Passage provided
The Amazing Healing Power of Love and Compassion

alex atkins bookshelf quotations“If there’s one thing I’ve learned in my extraordinary life, it’s the amazing healing power of love and compassion. For example, I played the concert for 9/11 in New York in Madison Square Garden, which was an extremely moving experience because of the audience. Nobody came there worrying about whether the person next to them voted for another party, was a different color, was a different religion, had a different sexuality. They came there en masse, as a group of people to share love. And I I think we need so much more of that in our sick world, at the moment. Sometimes its hard to believe that we’re in 2019 and what I read in the newspapers — and its not just here– it’s all over the world,  cause I go everywhere. So I truly believe that love is the cure for what ails us at the moment. And this next song is all about that… [Begins to sing “Believe” from the 1995 album, Made in England]: I believe in love, it’s all we got / Love has no boundaries, costs nothing to touch / War makes money, cancer sleeps / Curled up in my father and that means something to me / Churches and dictators, politics and papers / Everything crumbles sooner or later / But love, I believe in love…”

Elton John speaking to the crowd at the SAP Center in San Jose, California, on January 19, 2019 during his Farewell Yellow Brick Road Tour. Remarkably, at the age of 71, John is playing 300 concerts over three years across the globe in this final tour. In his 50 year career, he has played more than 4,000 concerts. As a philanthropist, he established the Elton John Aids Foundation in 1992. To date, the foundation has raised more than $400 million to support innovative HIV prevention, education programs, and care and support services to people living with HIV.

What to work on
- 1) From the passage on love and compassion, extract the words from "Elton John speaking" up to and including "living with HIV.", copied exactly.
- 2) Do these statements agree with the passage on love and compassion? Answer yes or no for each, and quote the words from the passage that settle it. (a) The speech was given at the SAP Center in San Jose. (b) The Elton John Aids Foundation was established in 1995. (c) The final tour consists of 300 concerts over three years.

Available data
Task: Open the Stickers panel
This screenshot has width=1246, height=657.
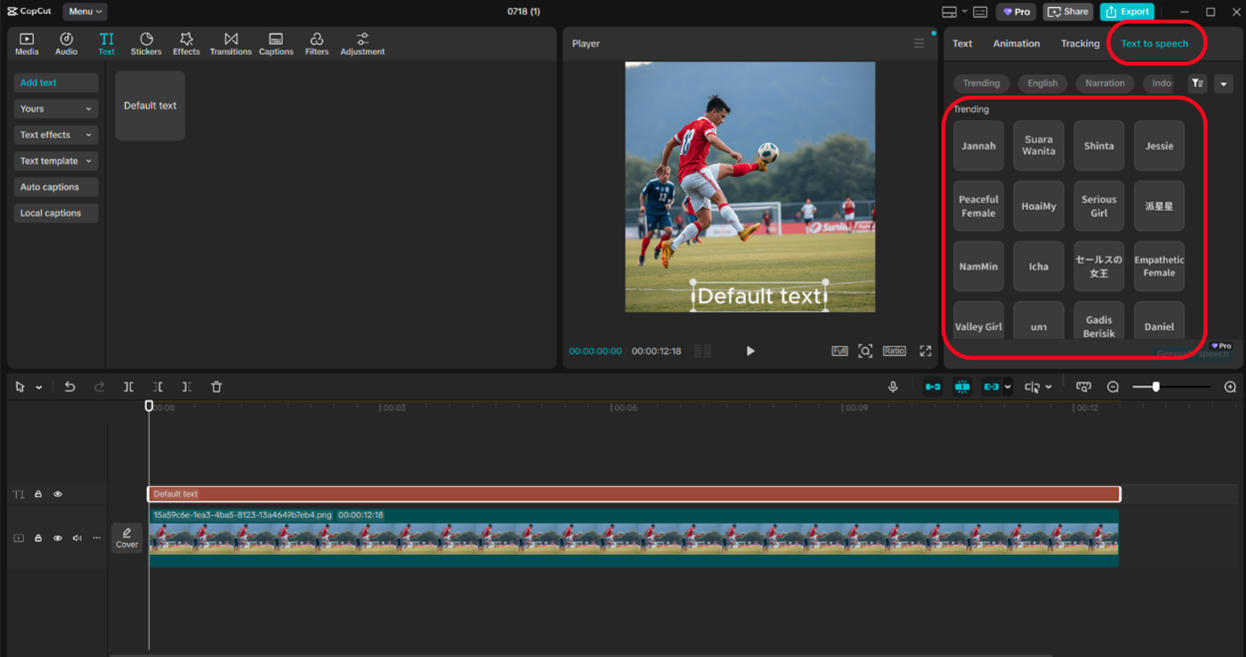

Per-task answers
- 1)
Elton John speaking to the crowd at the SAP Center in San Jose, California, on January 19, 2019 during his Farewell Yellow Brick Road Tour. Remarkably, at the age of 71, John is playing 300 concerts over three years across the globe in this final tour. In his 50 year career, he has played more than 4,000 concerts. As a philanthropist, he established the Elton John Aids Foundation in 1992. To date, the foundation has raised more than $400 million to support innovative HIV prevention, education programs, and care and support services to people living with HIV.

- 2)
(a) Yes: "Elton John speaking to the crowd at the SAP Center in San Jose, California"
(b) No: "he established the Elton John Aids Foundation in 1992."
(c) Yes: "John is playing 300 concerts over three years across the globe in this final tour."